# Do this
Can you return all of the data below word for word, leaving out the pictures?

Screenshot and document pointing data
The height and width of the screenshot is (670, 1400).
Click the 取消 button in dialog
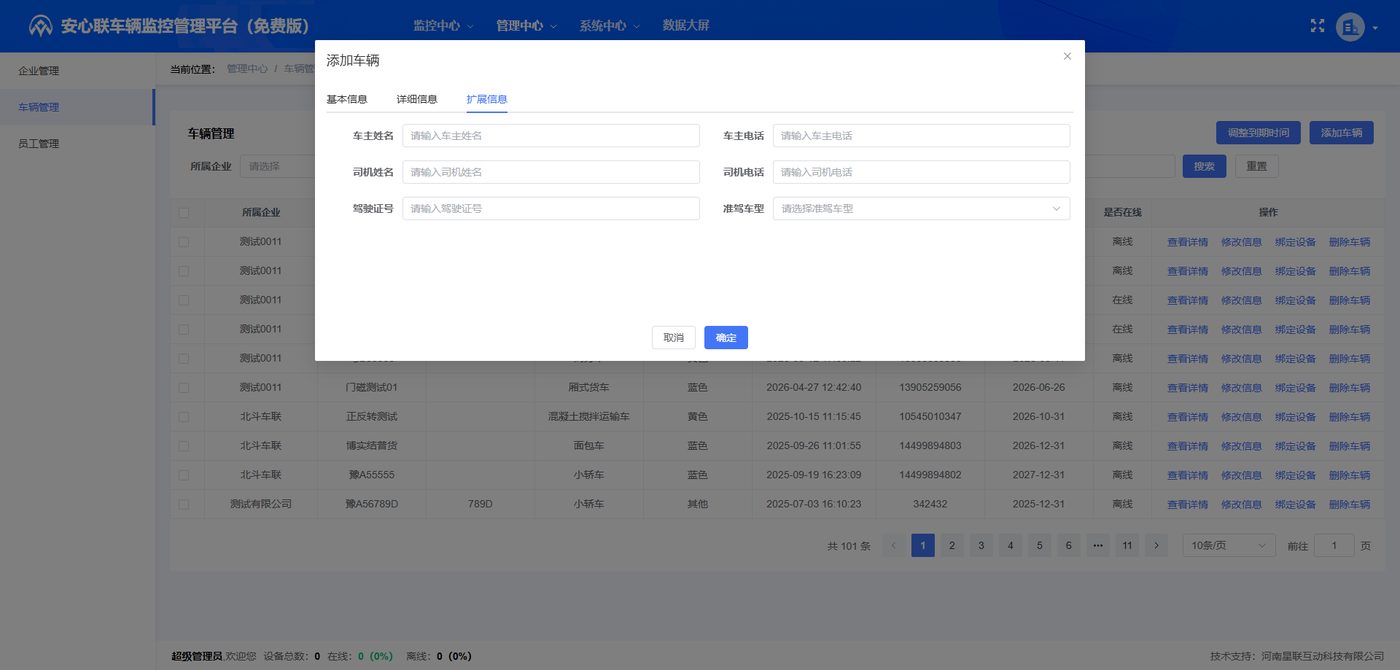coord(674,338)
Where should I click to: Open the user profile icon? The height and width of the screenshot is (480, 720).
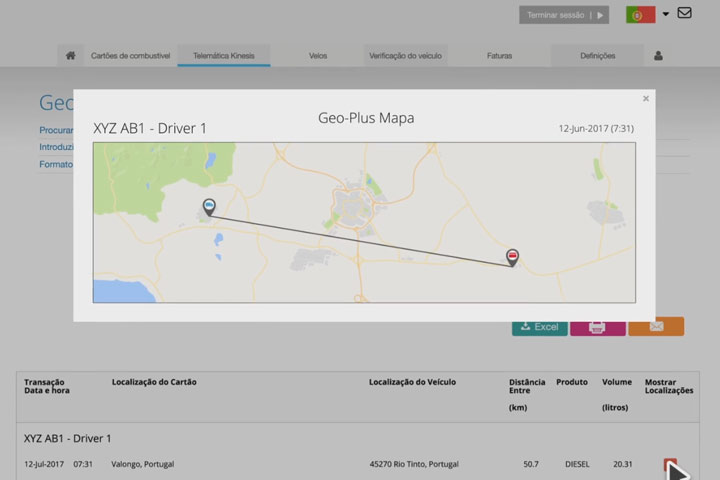(x=658, y=56)
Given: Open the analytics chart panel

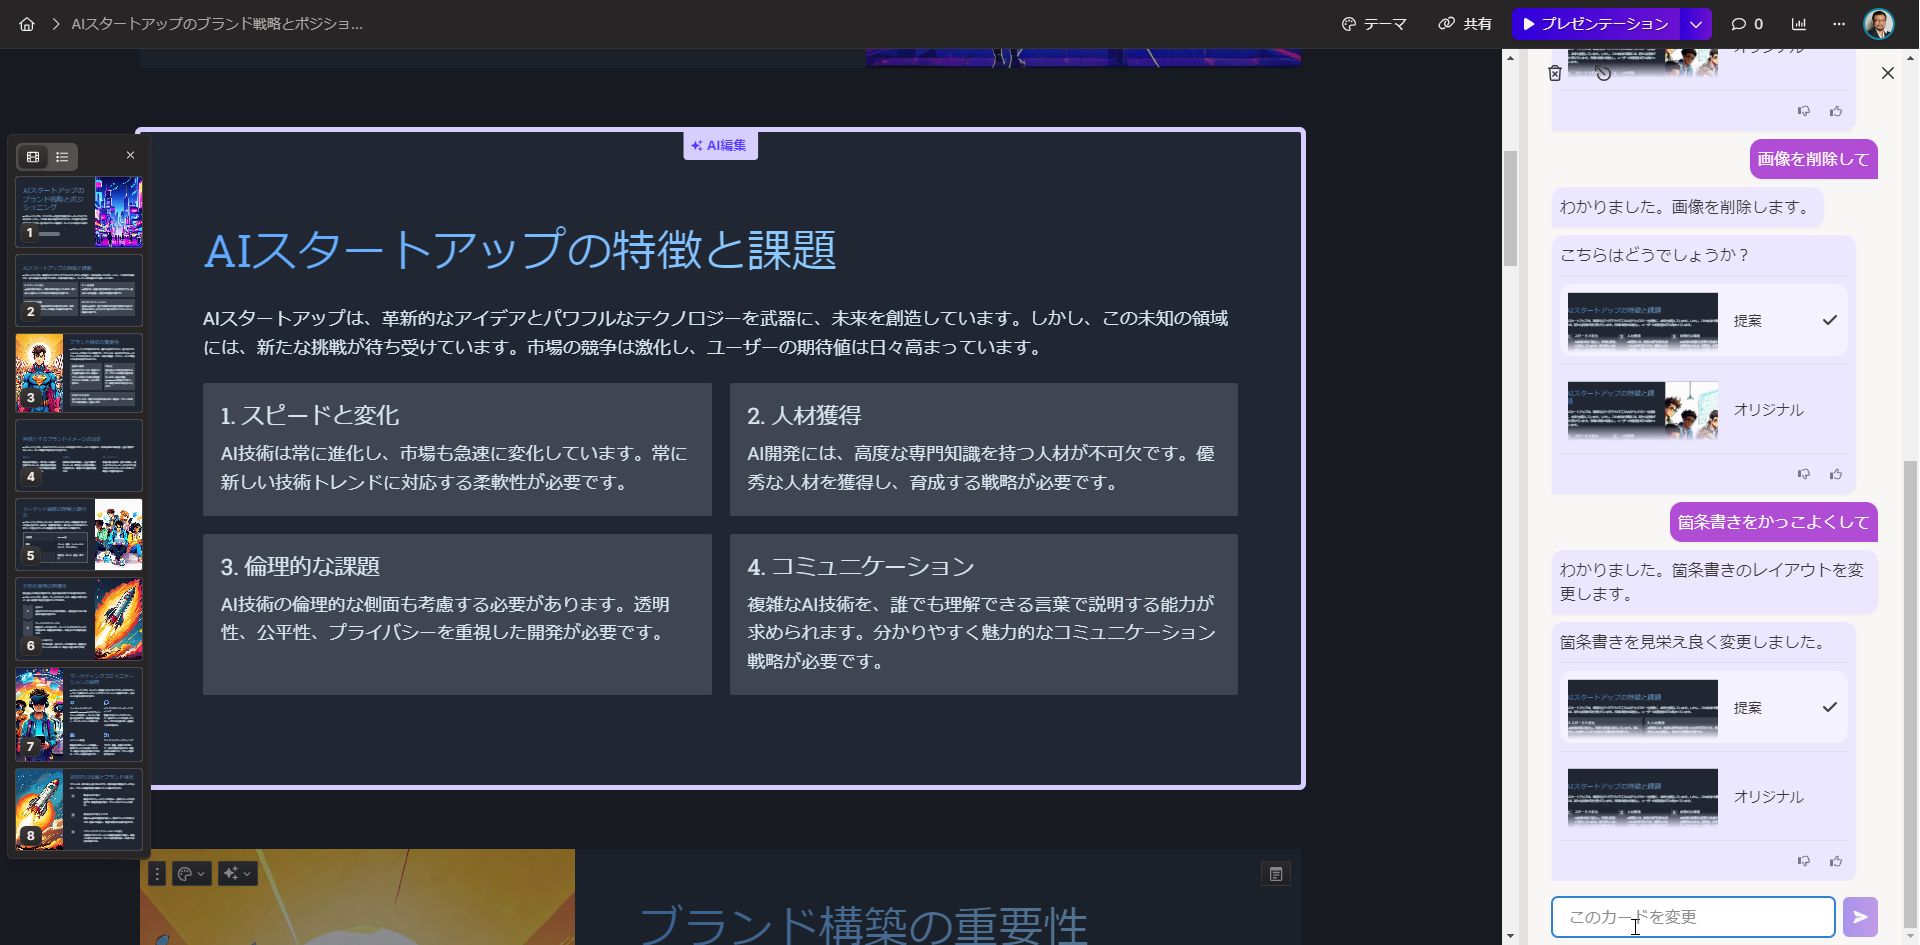Looking at the screenshot, I should pyautogui.click(x=1799, y=23).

# Final result
The height and width of the screenshot is (670, 1400).
Click the 取消 button in dialog
coord(674,338)
Where should I click to: Open the user profile icon? The height and width of the screenshot is (480, 720).
(x=658, y=56)
Given: Open the analytics chart panel

Looking at the screenshot, I should pyautogui.click(x=1799, y=23).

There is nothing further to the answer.